Greenbiz Katie Fehrenbacher | March 12, 2018
Technology developed to try to crack the code of nuclear fusion — that elusive type of nuclear energy that powers the sun — is now being repurposed to kill cancer.
The unusual move comes from TAE Technologies, a company that has been working on fusion technology for close to two decades and which has raised $500 million from investors such as Goldman Sachs, Microsoft co-founder Paul Allen and Silicon Valley venture firm NEA. The company was previously calling itself Tri Alpa Energy.
TAE Technologies announced on Monday that it’s created a new startup, a majority-owned subsidiary called TAE Life Sciences, which has raised its own $40 million to develop a technology to treat cancer. The new company, backed by Artis Ventures, said it’s selling its first treatment machine to Chinese company Neuboron Medtech.
The strategy to take an innovation that was developed for one application and use it for a different application, isn’t new, of course.
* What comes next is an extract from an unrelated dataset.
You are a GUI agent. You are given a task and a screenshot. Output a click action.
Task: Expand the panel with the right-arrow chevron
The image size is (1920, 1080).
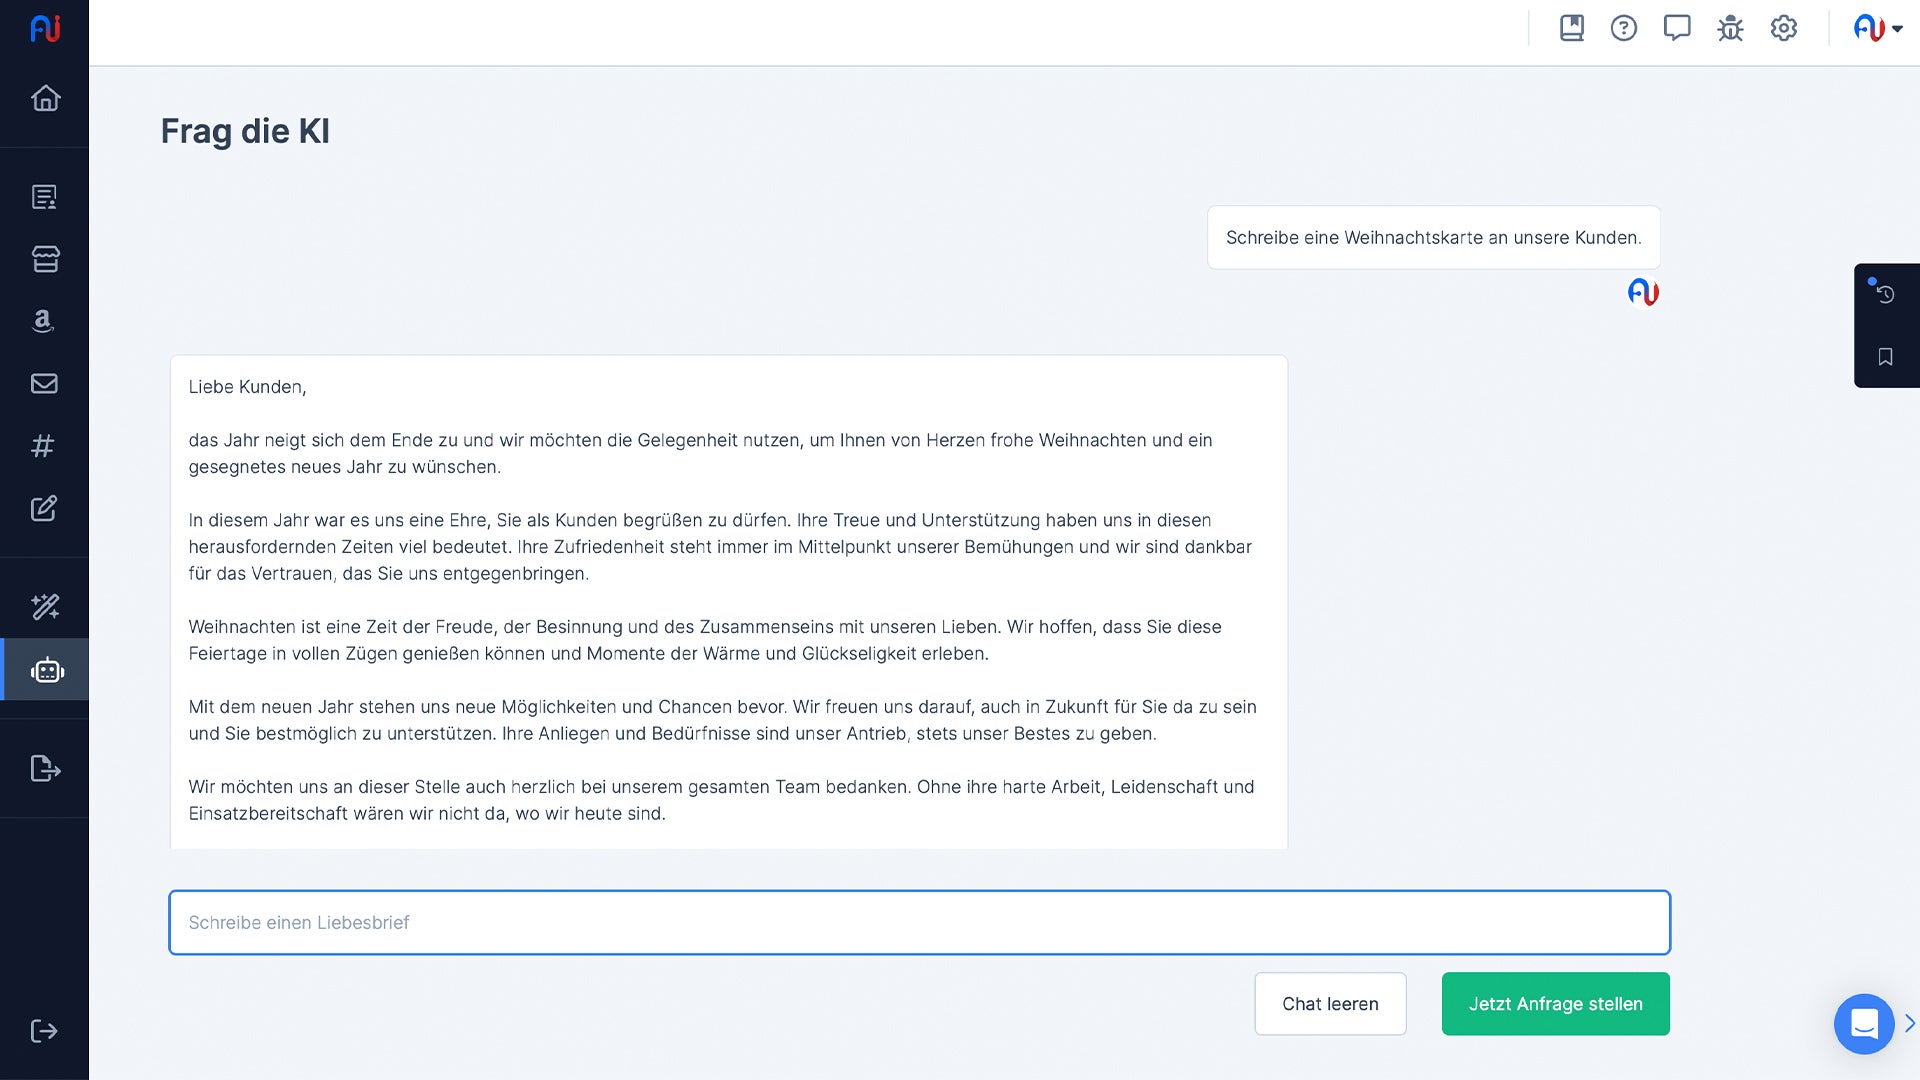[1910, 1024]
But the technique of finding more immediate ways to commercialize a technology that’s possibly decades in the making could prove crucial for a daunting market such as nuclear fusion.
The process also could provide valuable lessons for other markets with long timelines, large capital needs and high risks such as drug development, manufacturing a new battery chemistry, or even nuclear fission technology.
TAE Technologies president and CTO Michl Binderbauer described the cancer application and spinout as “changing the game” for the nuclear fusion company. “This is our first revenue, if you will. It hedges the bet a little bit,” explained Binderbauer.
Researchers around the world have been trying to develop this process for decades.
The nuclear energy technology used in today’s nuclear reactors in countries around the world is nuclear fission. It splits atoms apart to generate energy.
In contrast nuclear fusion technology smashes atomic nuclei together to create energy. There aren’t any commercialized nuclear fusion reactors operating, and no one has been able to develop a reactor that produces more energy than is required to kickstart the fusion reaction.
Most nuclear fusion reactors under development are based on a donut-shaped design called the tokamak. One of the most famous ones is being built by the International Thermonuclear Experimental Reactor project (ITER), which is many years behind schedule and billions of dollars over its initial budget.
TAE Technologies has a novel nuclear fusion reactor design that operates a bit like a particle accelerator. It shoots beams of plasma into a vessel where it’s held in place by a magnetic field.
It’s the beam technology that controls the plasma in the nuclear reactor which TAE Technologies has used as the core of the new cancer treatment machine. The medical technology, under development for two years, has been tuned to make a beam of protons which in turn make neutrons.
The neutron beam is aimed at the cancer patient’s tumors for about 30 minutes, and is combined with a boron-based substance that is injected into the patient intravenously and accumulates in the cancer cells. A nuclear reaction takes place when the boron is hit by the neutron beam, and this can kill cancer cells in a very targeted way.
Researchers around the world have been trying to develop this process, what’s called Boron Neutron Capture Therapy (BNCT), for decades. But the problem has been that the doctor and patient have needed to use a nuclear reactor to do it.
“Neutrons need to be sourced from somewhere,” noted Binderbauer.
As the fusion technology creeps closer to commercialization, it will need a supply chain to lower the cost of its beam technology.
Despite the high barrier, some experimental BNCT has shown some successful results in patients with tumors of the head and neck. These tumors need highly targeted treatments.
TAE Technologies spinoff TAE Life Sciences is trying to make Boron Neutron Capture Therapy more accessible. “We’re looking to democratize this amazing treatment,” said Binderbauer.
China, in particular, has seen a high rate of these difficult-to-treat head and neck cancers, thought to be related to air pollution and high rates of smoking.
While the new beam-based cancer treatment could be important for society and lucrative for investors, the newly formed startup could have important implications for its nuclear fusion parent company.
As the fusion technology creeps closer to commercialization, it will need a supply chain to lower the cost of its beam technology. The medical industry could provide one.
The medical device market also could provide valuable lessons for how to commercialize the beam tech. “The learnings that happen in one, will feed back into the other,” said Binderbauer.
The parent company also directly will benefit from sales of the cancer treatment machines. TAE Technologies has raised $500 million already, but it will need more money to take its reactor tech to the next level.
Then there’s the sharing of talent. Many researchers that have the qualifications to work on the beam tech for the cancer treatment come from the nuclear fusion parent. And vice versa.
TAE Life Sciences’ cancer treatment machines likely have a few years to go before they have a chance of being sold more widely. They need to go through clinical trials and gain approval from various governments.
But that timescale has nothing on fusion, which has perpetually been “decades away” — for decades.
The cancer treatment is just the first spinoff that TAE Technologies plans to do using the intellectual property it’s amassed. The nuclear fusion firm has several other products and markets in mind and plans to announce these in the coming months and years.